Strona:Klemens Junosza - Syzyf.pdf/58

Ta strona została skorygowana.

Nazajutrz, pani Marya pojechała do miasteczka i odbyła z panną Gracyą długą konferencyę, a w kilka dni później, siostra doktora przeniosła się na stale do Stawisk.
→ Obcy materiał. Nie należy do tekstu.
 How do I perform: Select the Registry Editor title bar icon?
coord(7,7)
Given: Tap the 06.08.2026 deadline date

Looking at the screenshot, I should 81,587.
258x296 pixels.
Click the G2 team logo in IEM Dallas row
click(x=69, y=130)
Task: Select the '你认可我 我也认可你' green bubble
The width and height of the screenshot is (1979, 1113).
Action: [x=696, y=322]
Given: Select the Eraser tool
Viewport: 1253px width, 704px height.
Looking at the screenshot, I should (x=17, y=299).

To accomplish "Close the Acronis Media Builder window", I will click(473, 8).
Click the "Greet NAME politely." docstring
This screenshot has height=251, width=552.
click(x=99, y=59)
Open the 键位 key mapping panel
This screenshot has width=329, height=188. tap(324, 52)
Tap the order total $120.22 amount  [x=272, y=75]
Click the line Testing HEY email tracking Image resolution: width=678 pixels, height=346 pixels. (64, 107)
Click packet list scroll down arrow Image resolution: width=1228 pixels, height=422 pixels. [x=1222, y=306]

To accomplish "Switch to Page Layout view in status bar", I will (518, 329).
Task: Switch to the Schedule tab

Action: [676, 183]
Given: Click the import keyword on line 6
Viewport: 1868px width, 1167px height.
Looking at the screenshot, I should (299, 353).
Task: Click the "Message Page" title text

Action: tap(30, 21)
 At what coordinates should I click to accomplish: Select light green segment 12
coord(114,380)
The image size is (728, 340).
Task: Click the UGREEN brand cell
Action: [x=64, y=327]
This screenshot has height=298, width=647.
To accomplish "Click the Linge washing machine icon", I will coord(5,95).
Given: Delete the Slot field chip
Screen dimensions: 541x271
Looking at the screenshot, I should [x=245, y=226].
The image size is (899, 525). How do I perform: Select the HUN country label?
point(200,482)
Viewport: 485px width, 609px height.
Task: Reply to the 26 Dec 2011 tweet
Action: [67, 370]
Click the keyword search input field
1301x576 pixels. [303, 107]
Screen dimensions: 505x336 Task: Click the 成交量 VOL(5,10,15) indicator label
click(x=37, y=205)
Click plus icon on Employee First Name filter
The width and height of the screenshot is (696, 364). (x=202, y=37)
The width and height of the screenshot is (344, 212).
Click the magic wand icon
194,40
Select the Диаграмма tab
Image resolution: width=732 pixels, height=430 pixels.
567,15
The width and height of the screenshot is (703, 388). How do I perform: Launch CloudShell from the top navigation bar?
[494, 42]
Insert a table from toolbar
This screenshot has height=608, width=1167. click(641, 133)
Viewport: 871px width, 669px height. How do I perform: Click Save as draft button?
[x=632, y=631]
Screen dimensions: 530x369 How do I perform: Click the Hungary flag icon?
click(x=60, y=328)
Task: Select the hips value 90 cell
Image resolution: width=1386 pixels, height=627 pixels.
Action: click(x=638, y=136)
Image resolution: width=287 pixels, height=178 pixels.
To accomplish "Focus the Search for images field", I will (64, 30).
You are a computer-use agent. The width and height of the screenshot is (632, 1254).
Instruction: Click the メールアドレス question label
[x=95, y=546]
Z panią Janową zaprzyjaźniły się odrazu, więcej nawet: pokochały się serdecznie, jak siostry. Z początku, panna Gracya miała pewne skrupuły, co do swego stanowiska: takie małe dzieci, jak Józio, nie uczą się jeszcze; wkrótce jednak przekonała się, że tak nie jest, że dzieci mogą się uczyć od chwili, w której myśleć zaczynają, chociaż do takiej nauki książka niepotrzebna. Takie nauczanie sprawiało jej wielką przyjemność, przywiązała się do dzieci całem sercem i postanowiła zostać w domu państwa Janowstwa, jak będzie można najdłużej. Było jej z nimi, a i im z nią bardzo dobrze, spokojnie. Brat kiedy niekiedy przyjeżdżał, widywała go dość często, wiedziała, że zdrów i że mu nic nie braknie, prócz żony, ma się rozumieć. Niekiedy były z tego powodu długie dysputy, w których i pani Janowa, i babcia stawały po stronie panny Gracyi, nie szczędząc wymowy. Doktór perswazyi słuchał, głową kiwał, przyrzekał, że dobrej rady posłucha, i na tem się kończyło.